• [DIRECTIONS FOR THIS TASK]: Restate exactly, and only, the lines spanning from the one with "В корзину (9, 1944)" to the end of the records below.
......
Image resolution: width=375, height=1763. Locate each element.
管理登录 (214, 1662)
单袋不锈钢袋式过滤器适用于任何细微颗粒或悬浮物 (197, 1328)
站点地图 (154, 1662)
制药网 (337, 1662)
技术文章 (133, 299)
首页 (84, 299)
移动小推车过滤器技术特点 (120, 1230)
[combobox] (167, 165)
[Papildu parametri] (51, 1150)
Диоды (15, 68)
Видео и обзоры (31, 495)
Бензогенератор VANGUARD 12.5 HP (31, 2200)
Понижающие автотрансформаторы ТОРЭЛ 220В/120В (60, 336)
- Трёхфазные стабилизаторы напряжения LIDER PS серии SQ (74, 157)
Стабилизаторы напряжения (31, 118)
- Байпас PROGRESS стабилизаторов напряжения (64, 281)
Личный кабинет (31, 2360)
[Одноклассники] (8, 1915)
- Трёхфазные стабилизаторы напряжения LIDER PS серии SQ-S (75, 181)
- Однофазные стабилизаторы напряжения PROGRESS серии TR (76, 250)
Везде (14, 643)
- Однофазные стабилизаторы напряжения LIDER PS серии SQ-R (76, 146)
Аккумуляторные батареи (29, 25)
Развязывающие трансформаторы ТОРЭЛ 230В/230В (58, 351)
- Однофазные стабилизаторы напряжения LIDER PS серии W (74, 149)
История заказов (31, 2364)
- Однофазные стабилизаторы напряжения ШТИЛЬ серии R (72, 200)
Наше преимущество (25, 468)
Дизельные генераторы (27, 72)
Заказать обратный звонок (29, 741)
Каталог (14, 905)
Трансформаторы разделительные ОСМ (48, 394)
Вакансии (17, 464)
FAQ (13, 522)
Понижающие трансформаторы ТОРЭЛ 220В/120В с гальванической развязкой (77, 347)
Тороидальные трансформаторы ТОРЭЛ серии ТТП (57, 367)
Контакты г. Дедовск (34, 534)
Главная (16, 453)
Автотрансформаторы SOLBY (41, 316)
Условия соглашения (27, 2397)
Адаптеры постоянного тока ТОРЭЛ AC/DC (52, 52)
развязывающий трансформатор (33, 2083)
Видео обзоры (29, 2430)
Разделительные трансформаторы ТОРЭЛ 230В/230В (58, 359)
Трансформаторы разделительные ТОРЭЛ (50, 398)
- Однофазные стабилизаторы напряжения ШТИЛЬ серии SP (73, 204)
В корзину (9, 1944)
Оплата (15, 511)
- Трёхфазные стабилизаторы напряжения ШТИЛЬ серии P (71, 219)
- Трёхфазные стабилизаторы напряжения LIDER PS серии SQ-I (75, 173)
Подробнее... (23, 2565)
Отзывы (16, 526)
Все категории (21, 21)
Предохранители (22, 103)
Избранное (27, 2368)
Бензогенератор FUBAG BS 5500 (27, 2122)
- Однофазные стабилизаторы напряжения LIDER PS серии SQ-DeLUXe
......
• [TASK RESULT]:
В корзину (9, 1944)
Оплата (15, 511)
- Трёхфазные стабилизаторы напряжения ШТИЛЬ серии P (71, 219)
- Трёхфазные стабилизаторы напряжения LIDER PS серии SQ-I (75, 173)
Подробнее... (23, 2565)
Отзывы (16, 526)
Все категории (21, 21)
Предохранители (22, 103)
Избранное (27, 2368)
Бензогенератор FUBAG BS 5500 (27, 2122)
- Однофазные стабилизаторы напряжения LIDER PS серии SQ-DeLUXe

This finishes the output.